While Bayo has expanded his company’s services and its service area, he also has reduced some, such as fertilizing.
“It wasn’t a profitable market when we were licensed and registered to do that because we didn’t have the right management there,” he says, adding he also does not have a “strong interest” in chemical treatments. He subs that work to other companies.
“They can do it cheaper than me because that’s all they do,” he adds.
One of the trends his company is seeing is a growing interest among the public in low-maintenance and environmentally friendly landscape services. They also want landscapes that survive heavy deer pressure, which is common throughout most of his firm’s service area.
“That limits us quite a bit as far as what we can plant and where,” says Bayo.
In terms of marketing his company, Bayo says having a good website is a must these days.
“Pictures are worth 1,000 words is a cliché, but it’s also so true. I think having a good online presence is key these days. That includes making sure you’re coming up in the search engines,” he adds.
Equipped for success
No matter how good employees are, if they don’t have good equipment, they can’t provide quality service, Bayo realizes. The company’s mowers range from small push mowers to large Bush Hogs, his firm’s dump trucks are always seemingly in use and the firm’s Toro Dingo machines have proven to be reliable labor savers, he says.
“Spending time to do the ‘behind the scenes’ work is so important because the equipment is not cheap and you’ve got to stay on top of it,” he points out.

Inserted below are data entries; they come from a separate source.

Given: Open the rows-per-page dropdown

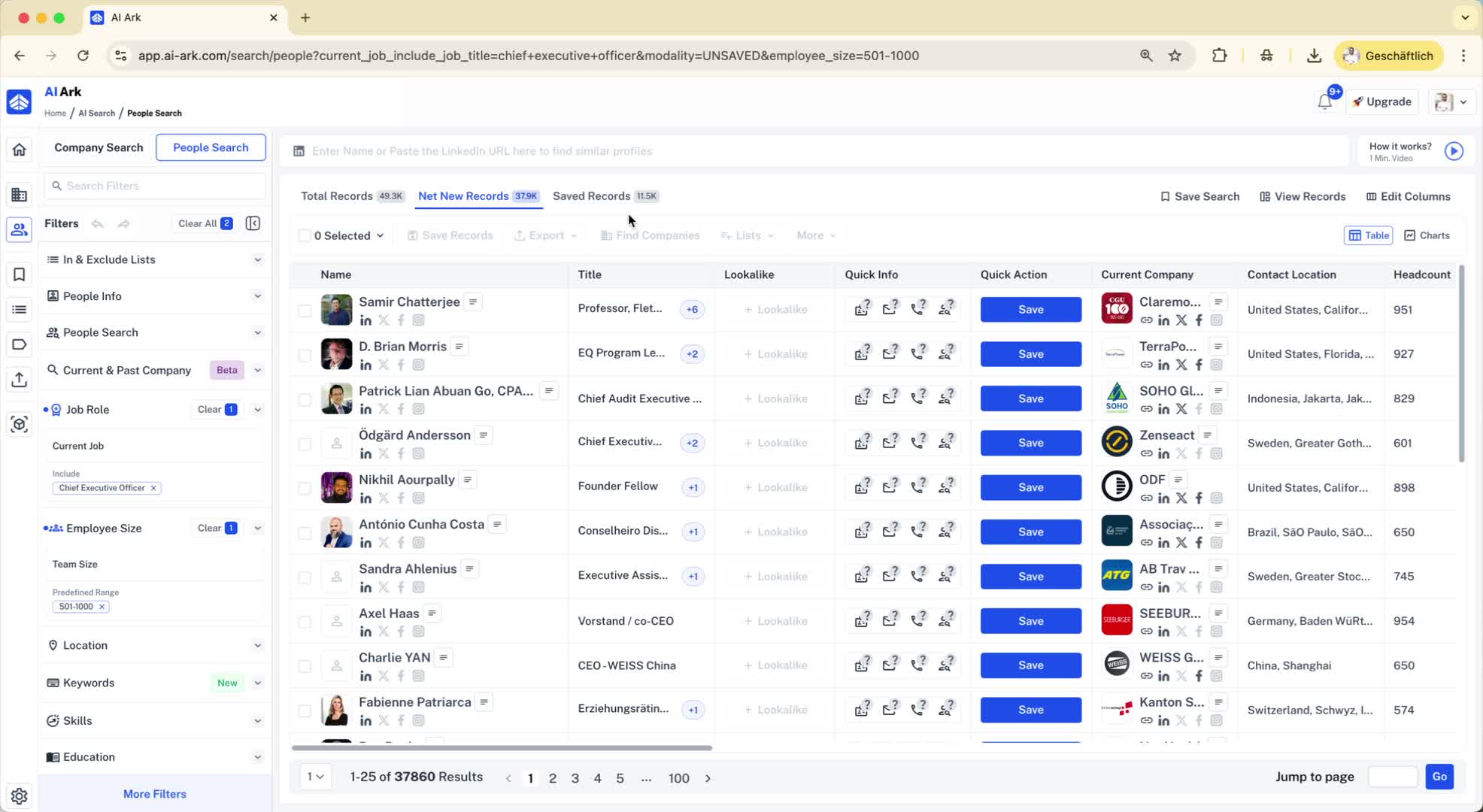Looking at the screenshot, I should pos(315,777).
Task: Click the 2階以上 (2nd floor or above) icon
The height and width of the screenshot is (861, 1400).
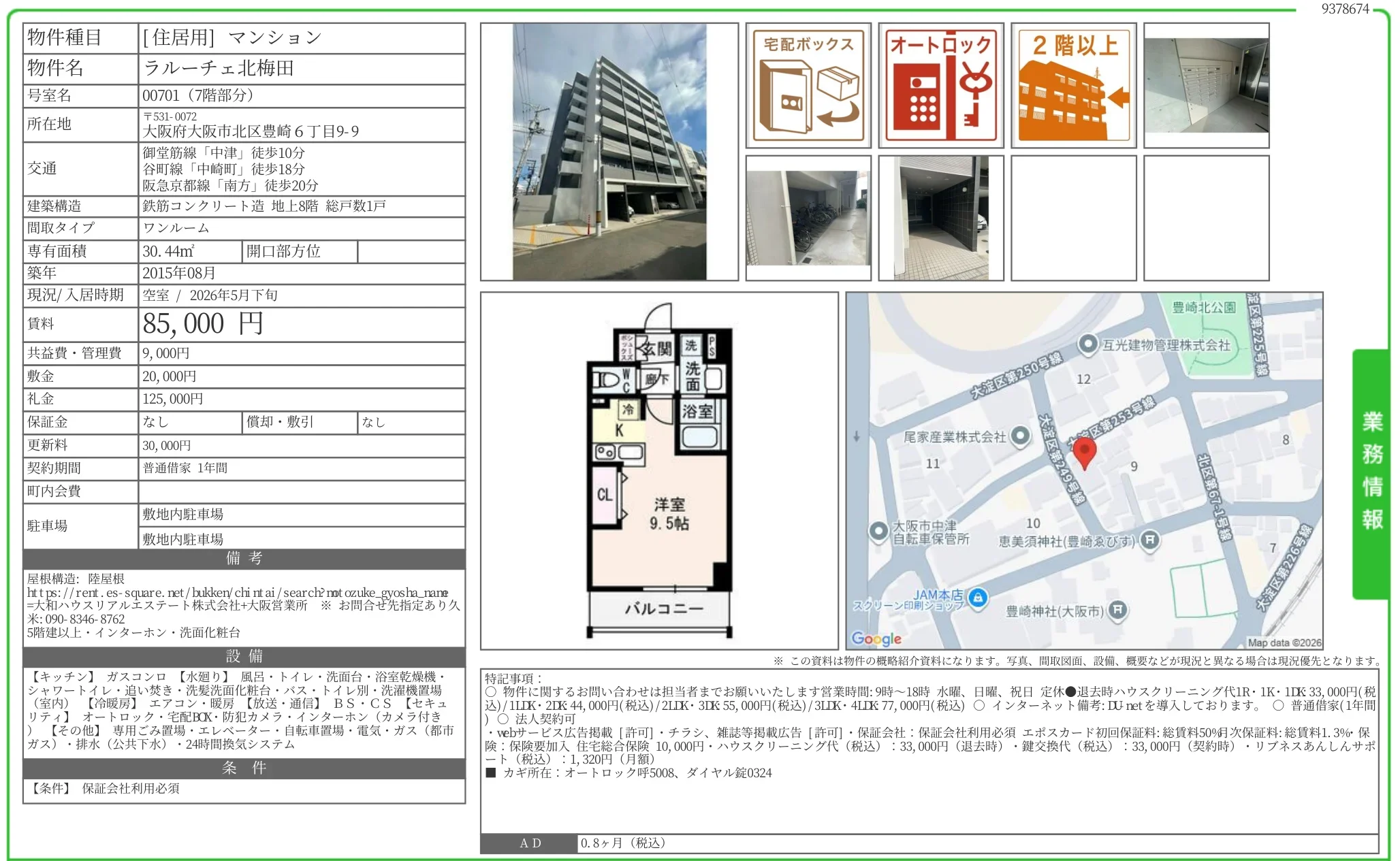Action: [x=1072, y=84]
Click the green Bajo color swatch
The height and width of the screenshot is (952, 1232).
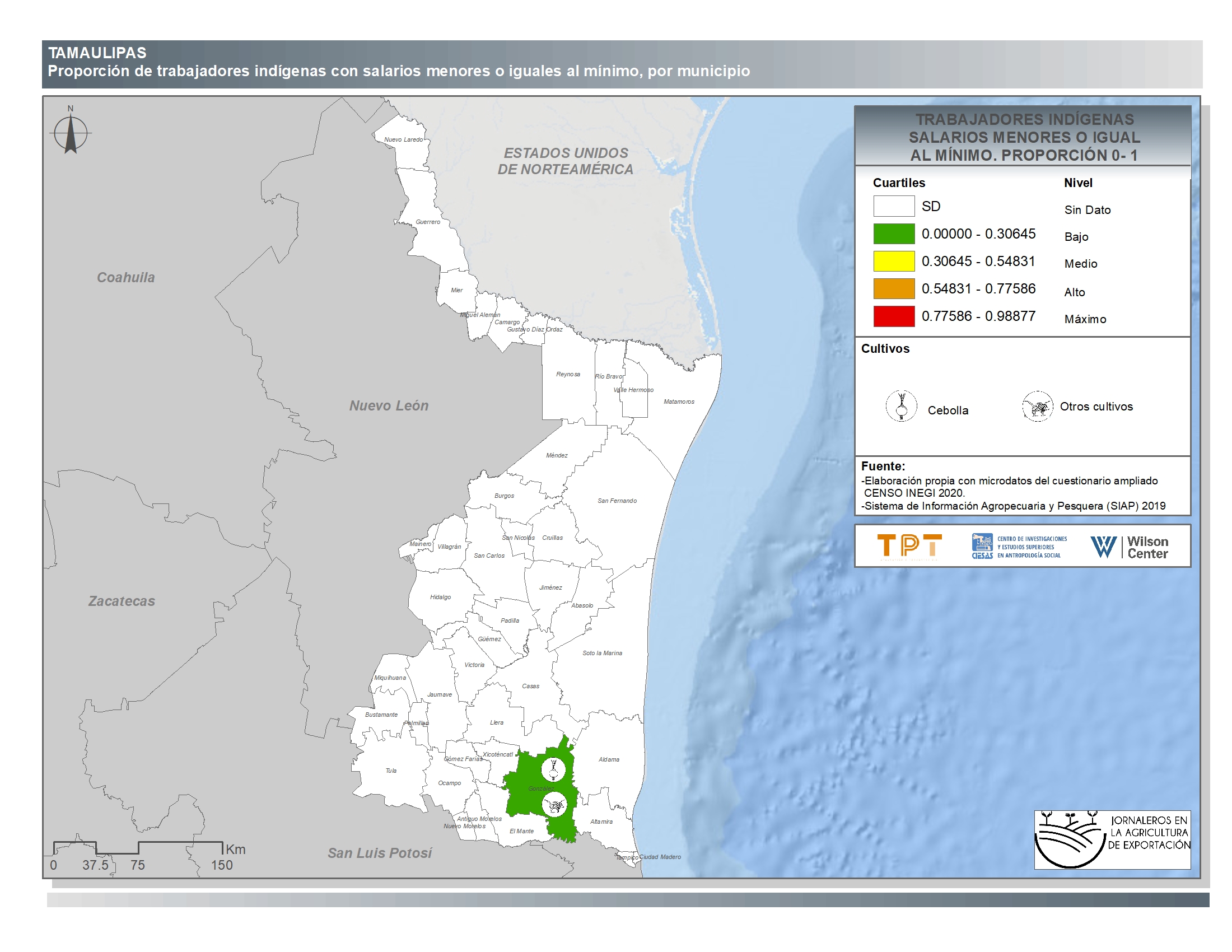[x=894, y=234]
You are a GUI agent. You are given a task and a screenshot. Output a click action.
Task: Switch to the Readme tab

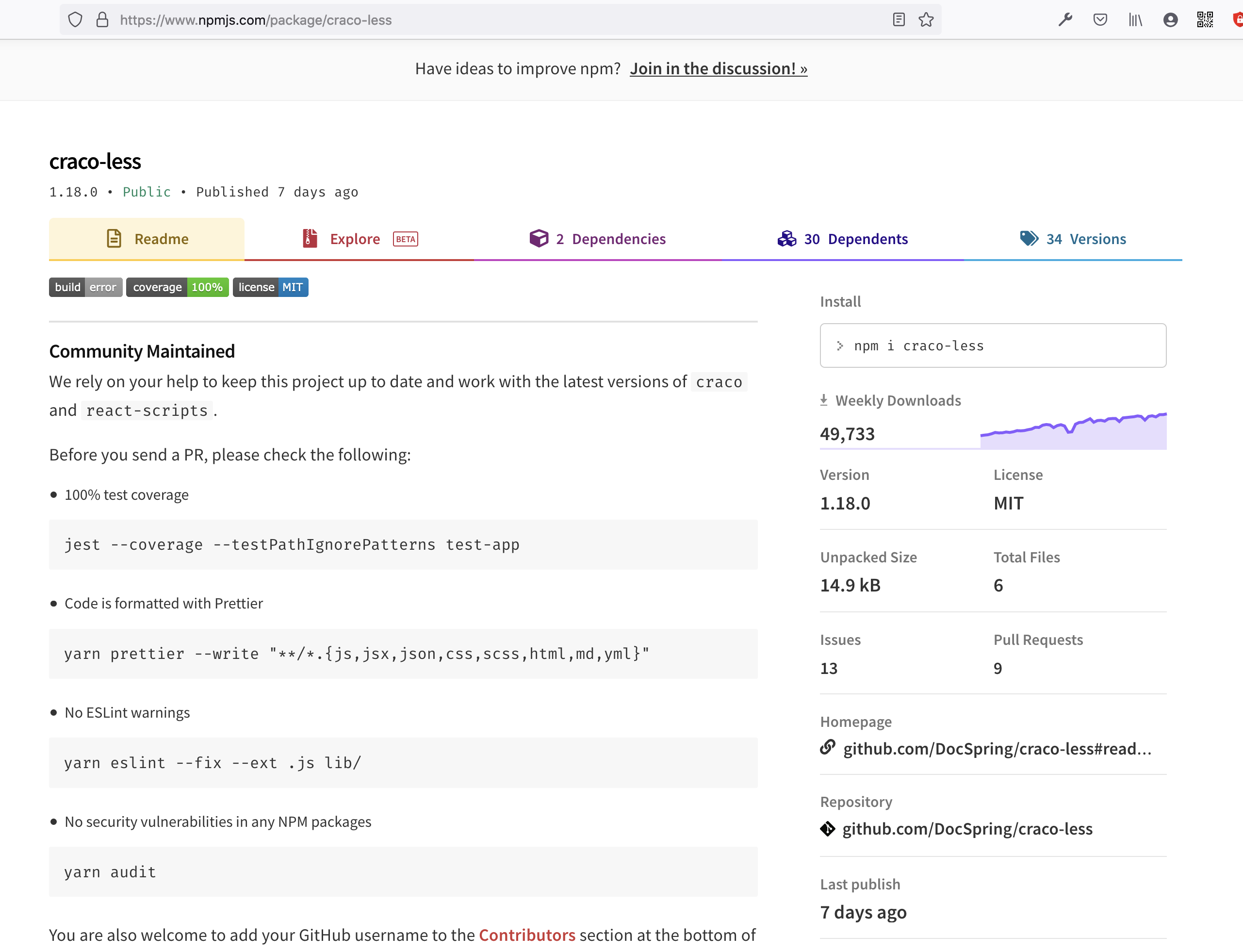click(147, 239)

To that end, Bayo likes to have a mutually respectful relationship with his vendors.
“I like to be good to them and I like to be treated well,” he says. “I pay my bills on time and stay on top of things. I like somebody who is going to go the extra mile for me in a pinch because they know I’m a loyal customer. Loyalty is key. You don’t start off in business with those relationships,” he says. “You develop them over time. I definitely have some allies in the industry and that’s helped out tremendously.”
Like other landscape contractors, Bayo has been adjusting to weather fluctuations, such as the hard, long winter that hit the region in the past year.
“The nature of the business is being able to roll with the punches,” he says. “Every year is different. It’s really hard to predict. Two years ago, we were mowing lawns in early April, and this year we weren’t mowing lawns until the end of May. You’ve got to be willing and able to deal with it.”
Like some contractors, he started out from his garage. Recently, he built a shop.
“Some people working out of a small garage end up staying there,” he adds. “It was nice to build a shop and move into my own space. After being in business for 14 years, I got to press reset and do everything exactly the way I wanted.
“It’s a better work environment just to have the extra room, working off a bigger piece of land and be able to get more equipment and tractor-trailer loads in.”
Bayo says it all comes back full circle to employees.
“At a certain point, these employees are going to make as much as they’re going to make, but them having the right tools for their jobs is absolutely key,” he says. “They take so much pride in their work. They’re not necessarily always motivated by money as much as they are a good work environment and in transitioning into our shop, I think I provided a better work environment for everybody involved.”
Bayo is encouraged by the direction of the general economy.
“When it slowed down, we geared up a little bit more into the maintenance field and grew that into the business five to seven years ago and have been able to maintain that level,” he points out.
During the next five years, Bayo would like to take the company more into the commercial sector, especially in partnering with companies that build high-end homes.
“People build these big beautiful homes and at the end of the day, they’re not necessarily out of money, but their landscape budget has diminished quite a bit,” he points out. “I’d like to find a way to roll that into their financing so people can get what they want from the beginning instead of years down the road ripping up things they paid for to get what they really wanted in the first place.”